Wade Stubbs on North Caicos
The best preserved of the plantation sites in the Caicos Islands has to be Wades Green.
It is also one of the better-understood sites because Paul Farnsworth, Louisiana State University, carried out archaeological excavations there in 1989. All though it is clear that the interpretation of some of the buildings in the main complex is at question (the Overseers accommodation only gained this name because a set of keys were found there) it was a beginning, which unfortunately has not been followed up. The site has also been a central part in a community project: as part of a drug rehabilitation and anti drug movement there has been an ongoing project to make the site more accessible and the National Trust has also become involved to help interpret the site.

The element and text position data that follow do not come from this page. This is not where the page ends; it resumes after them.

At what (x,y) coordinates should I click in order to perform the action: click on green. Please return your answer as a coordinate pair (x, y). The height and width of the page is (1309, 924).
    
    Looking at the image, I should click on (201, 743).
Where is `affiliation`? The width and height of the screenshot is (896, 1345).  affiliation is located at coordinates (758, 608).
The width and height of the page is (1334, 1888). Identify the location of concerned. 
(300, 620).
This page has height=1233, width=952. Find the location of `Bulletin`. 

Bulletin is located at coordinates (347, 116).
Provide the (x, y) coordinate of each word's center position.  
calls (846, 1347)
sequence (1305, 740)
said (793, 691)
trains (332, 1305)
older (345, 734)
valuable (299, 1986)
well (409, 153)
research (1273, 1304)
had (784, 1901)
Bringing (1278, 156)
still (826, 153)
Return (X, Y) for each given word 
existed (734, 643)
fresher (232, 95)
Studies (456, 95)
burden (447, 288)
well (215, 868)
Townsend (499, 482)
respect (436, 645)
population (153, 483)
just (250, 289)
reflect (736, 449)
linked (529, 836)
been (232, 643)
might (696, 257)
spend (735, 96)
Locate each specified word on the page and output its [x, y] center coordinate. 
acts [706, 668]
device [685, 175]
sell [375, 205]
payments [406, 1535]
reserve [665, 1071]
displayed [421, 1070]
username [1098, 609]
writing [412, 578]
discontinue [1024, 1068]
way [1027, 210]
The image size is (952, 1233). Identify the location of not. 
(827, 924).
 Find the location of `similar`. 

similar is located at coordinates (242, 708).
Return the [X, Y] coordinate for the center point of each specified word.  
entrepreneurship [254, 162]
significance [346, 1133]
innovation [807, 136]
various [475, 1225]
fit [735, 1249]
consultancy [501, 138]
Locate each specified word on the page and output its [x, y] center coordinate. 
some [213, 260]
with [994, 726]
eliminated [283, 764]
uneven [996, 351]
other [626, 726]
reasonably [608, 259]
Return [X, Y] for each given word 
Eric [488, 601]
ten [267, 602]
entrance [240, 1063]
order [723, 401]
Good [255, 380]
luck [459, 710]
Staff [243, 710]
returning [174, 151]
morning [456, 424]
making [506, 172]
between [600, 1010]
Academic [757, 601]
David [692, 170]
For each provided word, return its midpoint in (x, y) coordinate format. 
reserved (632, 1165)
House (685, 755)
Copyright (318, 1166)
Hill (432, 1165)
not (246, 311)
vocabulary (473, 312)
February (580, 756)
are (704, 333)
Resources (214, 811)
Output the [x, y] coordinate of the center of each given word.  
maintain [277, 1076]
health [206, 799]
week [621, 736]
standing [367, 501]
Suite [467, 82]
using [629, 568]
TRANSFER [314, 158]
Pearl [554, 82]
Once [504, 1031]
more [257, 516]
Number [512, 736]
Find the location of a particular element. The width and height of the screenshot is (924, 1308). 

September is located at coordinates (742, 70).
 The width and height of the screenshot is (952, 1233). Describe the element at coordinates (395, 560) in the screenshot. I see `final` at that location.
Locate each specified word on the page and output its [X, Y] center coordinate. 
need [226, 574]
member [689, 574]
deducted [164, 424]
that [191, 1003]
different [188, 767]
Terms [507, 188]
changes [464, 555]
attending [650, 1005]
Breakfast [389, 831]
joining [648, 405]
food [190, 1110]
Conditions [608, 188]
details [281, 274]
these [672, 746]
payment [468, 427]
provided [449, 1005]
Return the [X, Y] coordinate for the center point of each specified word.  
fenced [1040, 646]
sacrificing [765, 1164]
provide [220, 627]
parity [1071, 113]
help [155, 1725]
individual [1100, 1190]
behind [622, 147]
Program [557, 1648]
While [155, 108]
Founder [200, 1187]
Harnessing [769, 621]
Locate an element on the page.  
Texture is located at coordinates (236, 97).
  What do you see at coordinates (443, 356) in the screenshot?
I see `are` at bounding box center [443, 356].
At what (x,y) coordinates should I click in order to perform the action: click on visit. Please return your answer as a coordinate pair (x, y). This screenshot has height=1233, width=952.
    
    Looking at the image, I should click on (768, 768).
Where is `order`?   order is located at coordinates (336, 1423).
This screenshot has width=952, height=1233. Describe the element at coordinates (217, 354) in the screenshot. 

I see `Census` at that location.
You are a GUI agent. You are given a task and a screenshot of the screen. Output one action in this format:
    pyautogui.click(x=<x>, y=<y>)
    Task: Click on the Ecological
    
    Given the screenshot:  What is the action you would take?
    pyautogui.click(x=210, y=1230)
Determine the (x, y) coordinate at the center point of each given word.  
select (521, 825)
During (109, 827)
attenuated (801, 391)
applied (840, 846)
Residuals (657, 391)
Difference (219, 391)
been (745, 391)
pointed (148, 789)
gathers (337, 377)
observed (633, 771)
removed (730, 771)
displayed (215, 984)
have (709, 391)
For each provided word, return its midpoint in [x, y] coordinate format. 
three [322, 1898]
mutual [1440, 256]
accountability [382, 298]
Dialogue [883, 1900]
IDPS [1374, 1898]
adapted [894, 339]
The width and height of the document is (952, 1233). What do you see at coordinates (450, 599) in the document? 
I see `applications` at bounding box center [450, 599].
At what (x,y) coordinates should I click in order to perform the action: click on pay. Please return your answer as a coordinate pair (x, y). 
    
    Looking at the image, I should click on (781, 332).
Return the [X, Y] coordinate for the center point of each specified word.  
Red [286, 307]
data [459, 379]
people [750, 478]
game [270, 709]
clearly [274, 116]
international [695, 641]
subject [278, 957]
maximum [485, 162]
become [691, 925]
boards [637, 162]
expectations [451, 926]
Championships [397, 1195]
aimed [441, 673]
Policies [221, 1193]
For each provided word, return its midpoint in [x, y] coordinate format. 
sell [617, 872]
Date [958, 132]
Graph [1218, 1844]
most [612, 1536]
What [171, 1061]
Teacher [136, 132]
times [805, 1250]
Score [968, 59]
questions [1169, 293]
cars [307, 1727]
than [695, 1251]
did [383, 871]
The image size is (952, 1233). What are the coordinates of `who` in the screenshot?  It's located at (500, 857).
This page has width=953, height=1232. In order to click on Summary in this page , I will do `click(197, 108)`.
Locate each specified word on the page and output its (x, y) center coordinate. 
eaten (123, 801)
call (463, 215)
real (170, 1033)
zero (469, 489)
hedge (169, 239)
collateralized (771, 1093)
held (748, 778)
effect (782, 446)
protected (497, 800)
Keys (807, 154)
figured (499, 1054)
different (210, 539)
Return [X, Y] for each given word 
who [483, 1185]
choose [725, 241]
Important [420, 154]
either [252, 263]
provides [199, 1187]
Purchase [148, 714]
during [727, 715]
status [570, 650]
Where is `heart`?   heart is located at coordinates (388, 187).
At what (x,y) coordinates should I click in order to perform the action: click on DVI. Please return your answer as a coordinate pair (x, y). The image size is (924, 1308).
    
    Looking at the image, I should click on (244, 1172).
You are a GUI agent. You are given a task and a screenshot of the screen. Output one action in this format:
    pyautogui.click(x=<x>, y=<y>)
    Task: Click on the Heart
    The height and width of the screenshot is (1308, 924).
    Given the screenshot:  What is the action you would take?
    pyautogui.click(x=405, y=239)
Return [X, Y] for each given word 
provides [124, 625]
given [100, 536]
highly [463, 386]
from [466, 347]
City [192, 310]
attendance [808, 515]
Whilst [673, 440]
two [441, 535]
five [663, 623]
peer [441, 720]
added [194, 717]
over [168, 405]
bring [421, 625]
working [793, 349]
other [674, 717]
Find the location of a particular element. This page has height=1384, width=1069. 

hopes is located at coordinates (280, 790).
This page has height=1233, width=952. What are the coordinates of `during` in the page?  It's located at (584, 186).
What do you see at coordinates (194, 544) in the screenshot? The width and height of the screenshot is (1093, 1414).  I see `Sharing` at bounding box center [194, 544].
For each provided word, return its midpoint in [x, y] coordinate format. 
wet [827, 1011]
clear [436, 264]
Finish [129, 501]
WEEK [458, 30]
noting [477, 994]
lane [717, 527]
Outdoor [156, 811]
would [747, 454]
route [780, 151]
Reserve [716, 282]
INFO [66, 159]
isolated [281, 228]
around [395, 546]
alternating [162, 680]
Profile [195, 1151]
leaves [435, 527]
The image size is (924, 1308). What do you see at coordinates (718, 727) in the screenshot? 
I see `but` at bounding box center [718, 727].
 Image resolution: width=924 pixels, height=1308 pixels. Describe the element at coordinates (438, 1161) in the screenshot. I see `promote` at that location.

This has recently seen an opening ceremony held at the site on September 14th 2001.
Wade Stubbs, a Florida Loyalist, listed his losses during the Revolutionary War as 1 450 acres of land, 15 head of stock and, 4 riding horses with slave holdings of three Negro men and two children. In 1782 Stubbs petitioned the British Crown for land in the Bahamas to compensate his losses.
Wade Stubbs set up “Bellefield” after being granted 860 acres on the 27th March 1789: “860 acres on the island of Grand Caicos, one of our Bahama Islands, bounded on the West by James Misick’s land, easterly by Catherine Davis’ land and vacant land, and southerly by salt marshes”. This was the second of the largest grants of land and on 10th February 1791 he was granted a further 100 acres. Wade Stubbs lives on in the annals of slave history, as it was from his estate in 1800 that 14 slaves escaped together, becoming the largest single escape of slaves in the Bahamian Archipelago.
He was the largest of the plantation owners and at the time of his death in 1822 he owned Wades Green (3000acres), Cheshire Hall (5000 acres) and Haulover. The 1822 slave register lists 384 slaves in his ownership. It appears that after his death Henshall Stubbs took some of the slaves to Grand Turk to work in the salt industry. The remaining slaves were left in North Caicos to fend for themselves. Soon these slaves started to congregate around Kew.
Future research will clearly be made into Wade Stubbs. In recent years the Stubbs family has been one of the most popular to be researched by family historians interested in their relatives in the Turks and Caicos. This is assisting the Museum by providing access to previously unseen documents held in private collections in the USA and Britain.